First of all the process for manually trusted the root certificate has been made slightly more complicated to ensure that users do not unwittingly do this. Before you could import a profile and be done with it, but now you have to also open up Settings > General > About > Certificate Trust Settings, and then toggle "Enable Full Trust for Root Certificates" on for the certificate.

In addition to the above mentioned process change, the requirements for the actual certificate have changed as well:

  • If you're using RSA, the key size must be at least 2048 bites.

  • The hash algorithm must be SHA-2, and not SHA-1.

You can read Apple's explanation of these new requirements here. Note that most of the requirements are only for "server certificates" - you only need to comply with the new requirements for "issuing CAs".

As per your comments, it seemed that your question title was really incorrect and it wasn't the "root CA" trust you had problems with - it was the server certificate that wasn't trusted. In this case, remember that the server certificate should follow all the new requirements listed in the above mentioned link.

These new requirements are, for all server certificates:

  • When used for TLS (as you do in Safari), the DNS name of the server must be in the Subject Alternative Name field

Note that this requirement also means that if you're requesting your web page using an IP-address instead of a name, then the IP address (without port number) should be listed in the SAN field.

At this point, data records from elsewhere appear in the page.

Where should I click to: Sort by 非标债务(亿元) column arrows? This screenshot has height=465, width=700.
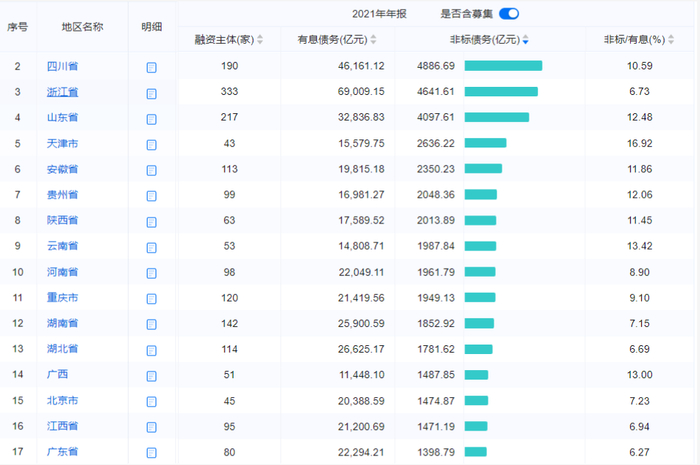click(x=526, y=40)
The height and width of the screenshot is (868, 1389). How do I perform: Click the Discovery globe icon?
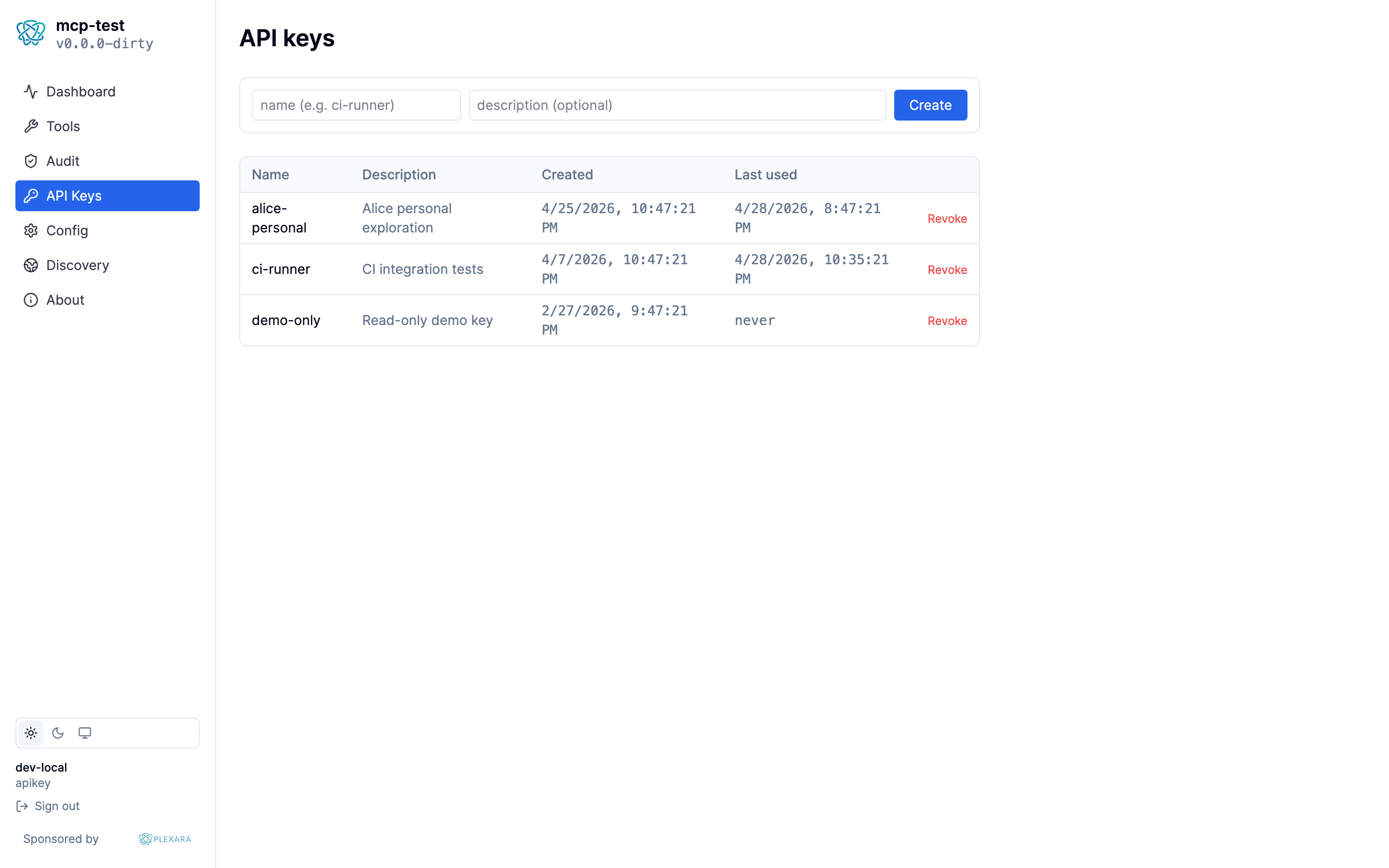[30, 265]
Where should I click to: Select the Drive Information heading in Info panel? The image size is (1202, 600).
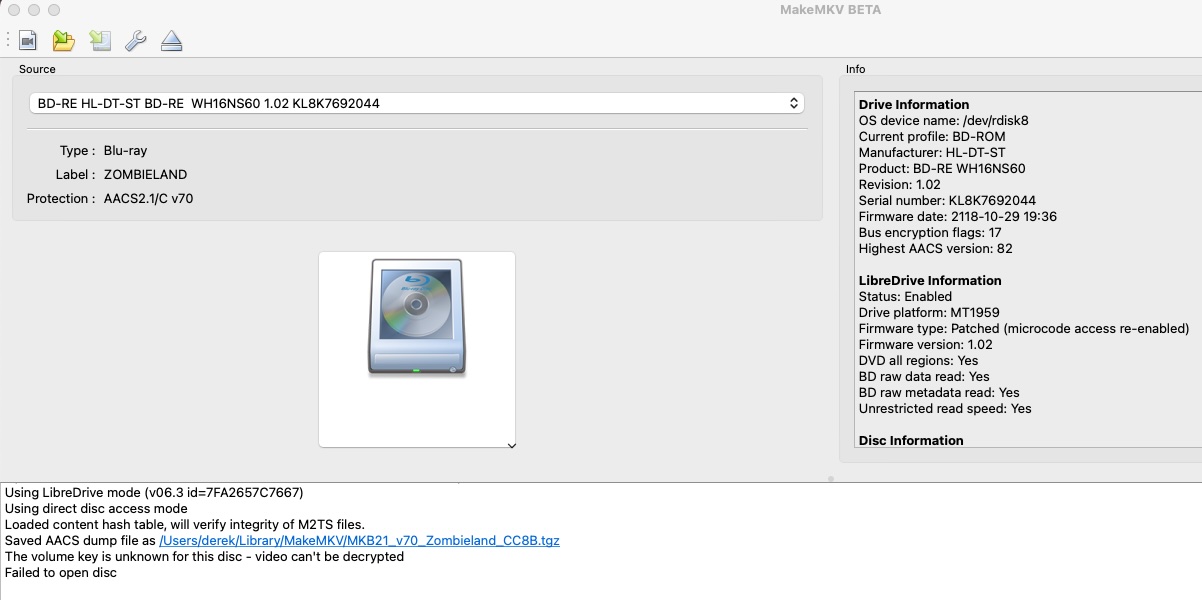914,105
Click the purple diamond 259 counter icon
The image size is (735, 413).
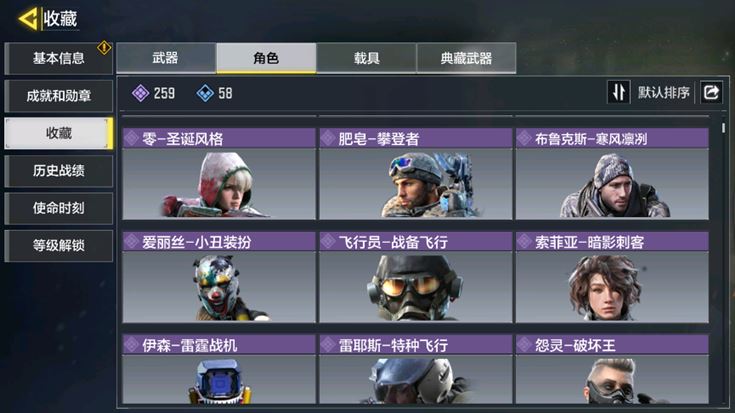click(141, 93)
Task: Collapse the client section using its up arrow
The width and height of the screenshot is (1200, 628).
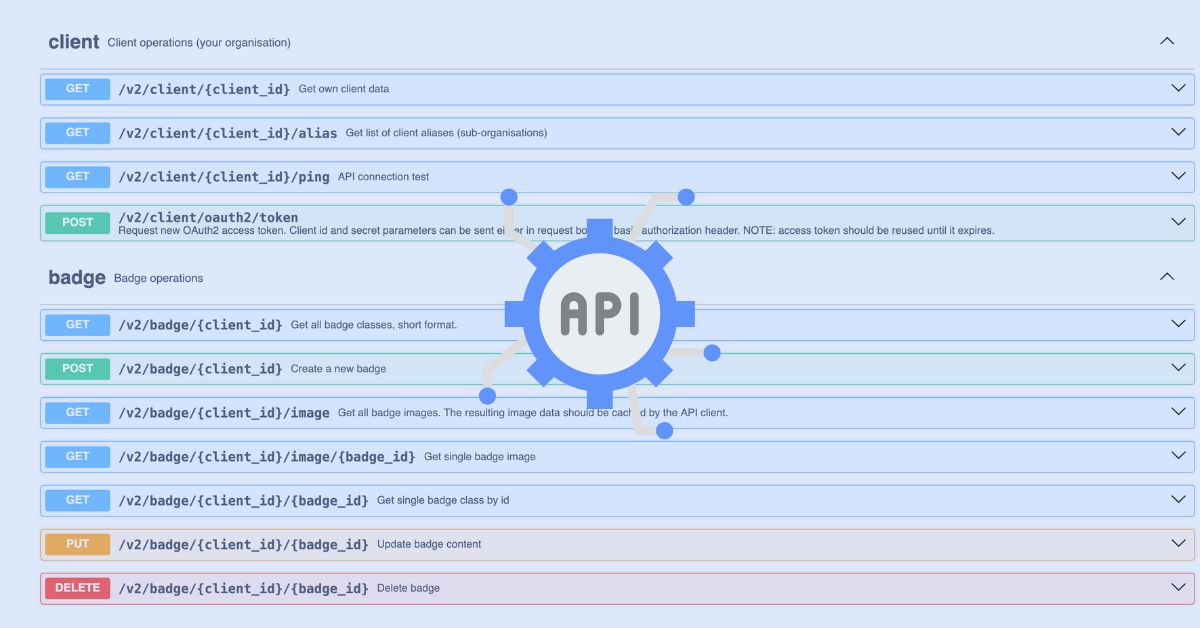Action: click(x=1166, y=41)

And for server certificates issued after the 1st of July 2019, also the following two requirements:

  • When used for TLS, the certificate must contain an ExtendedKeyUsage field with the id-kp-serverAuth OID (i.e. don't use a certificate listed as a client certificate, code signing certificate, email or VPN certificate, etc)

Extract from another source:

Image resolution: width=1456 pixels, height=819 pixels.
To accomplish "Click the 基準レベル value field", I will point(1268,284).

  • When used for TLS, the certificate must be valid for 825 days or fewer

As it turned out your problem was with the validity period of the certificate being more than 825 days. You'll have to reissue the certificate with a shorter validity period.

The reason for the new validity period requirement is that the global CA/B forum (regulates the industry for digital certificates) set new guidelines where CAs must not issue server certificates with a validity period of more than 825 days after the 1st of March 2018. For more information on who was behind the new rule, you can find the voting information here.

Solution 2:

I myself am working on this for days now. 2 whole weekends without any luck. So right now I try to get faith again. (to get iOS 13 and iPadOS to accept a certificates descendent from a self-signed root-ca)

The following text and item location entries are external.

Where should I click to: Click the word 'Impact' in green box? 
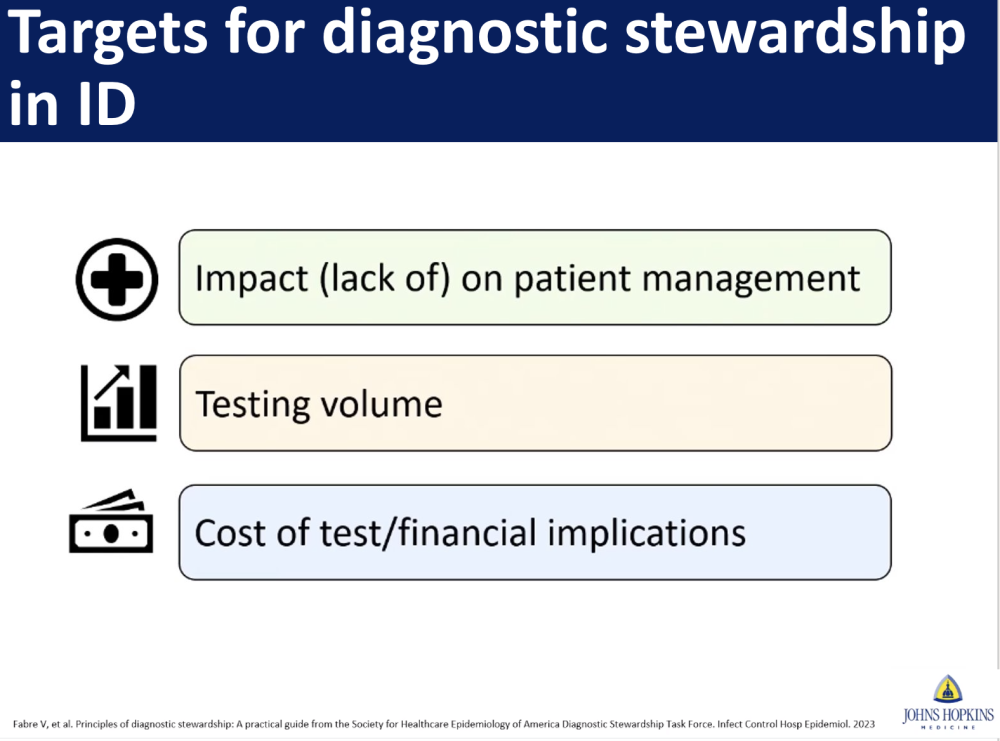click(x=252, y=279)
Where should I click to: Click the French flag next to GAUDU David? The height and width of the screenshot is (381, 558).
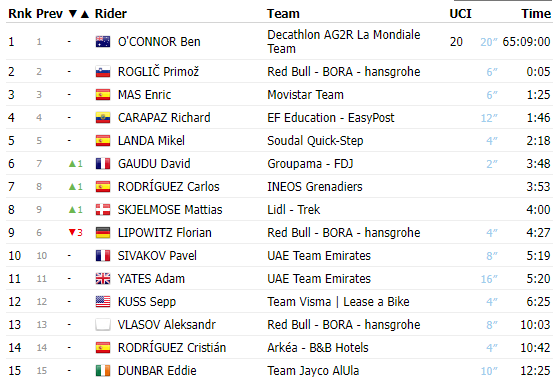click(103, 164)
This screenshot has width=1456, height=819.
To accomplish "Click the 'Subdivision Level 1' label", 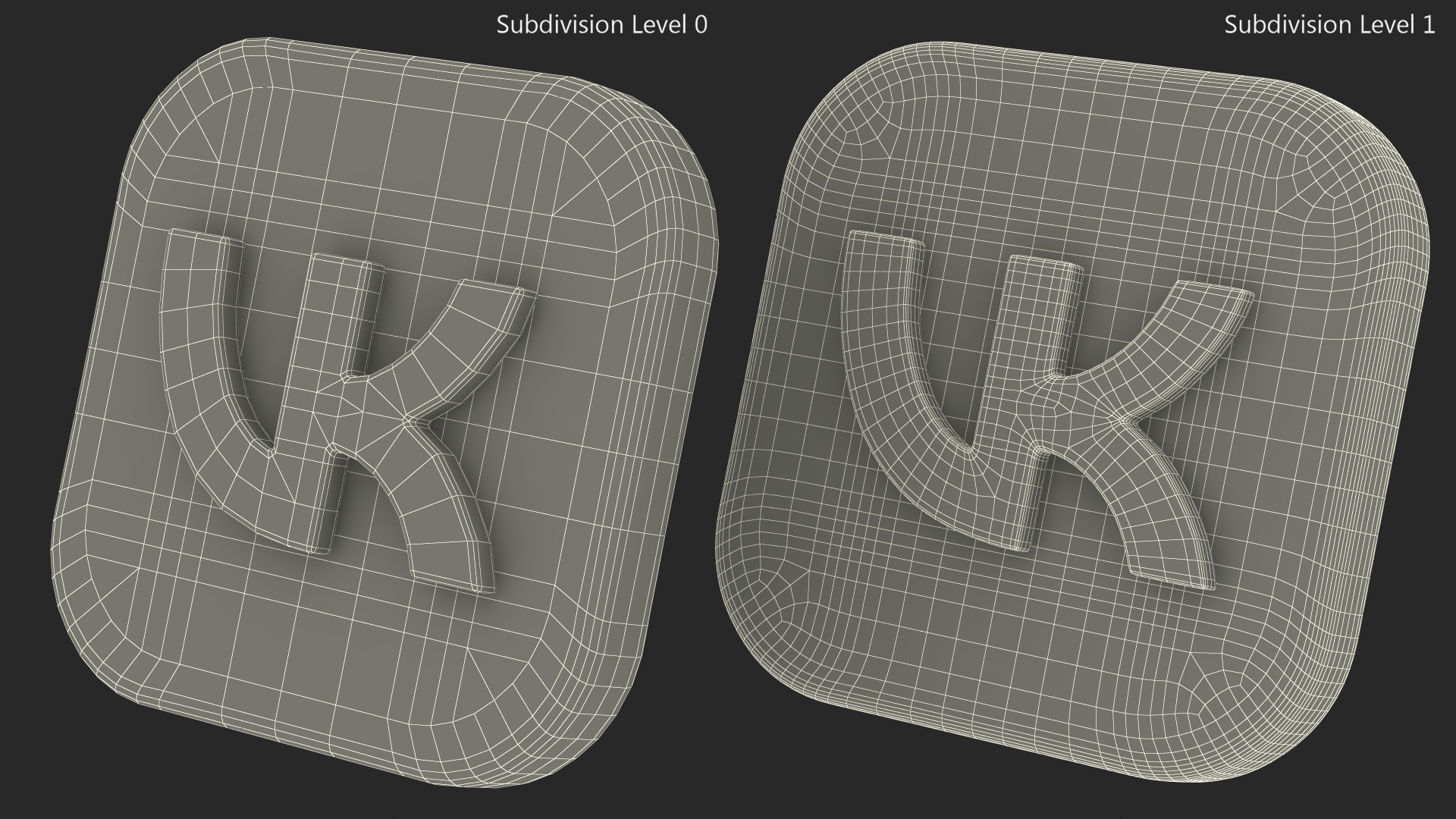I will 1329,24.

My conclusion after wasting 2 full weekends was right. The pki-tree and certificates were right.

The main reason that the certificateson iOS were not accepted was because Apple decided to add an additional security option for that in a completely different area! ( I'm pissed off by Apple in my 10+ years using Apple-Devices ). That's somthing I would expect from Win10 not iOS13 and iPadOS.

For others that are stuck with this.

  • Step1) Upload your root-ca to you iOS/iPadOS-device (by Airdrop, email, ...)
  • Step2) Airdrop asks for Installation else open in Files-App
  • Step3) Goto Settings > General > Profiles and install the proposed cert & enter you passcode (not finished yet)
  • Step4) Goto Settings > Info > "Certificate-Settings"
  • Step5) activate the open certificate

The new splitted menus are a bit of a pain and not really intuitive. That's that.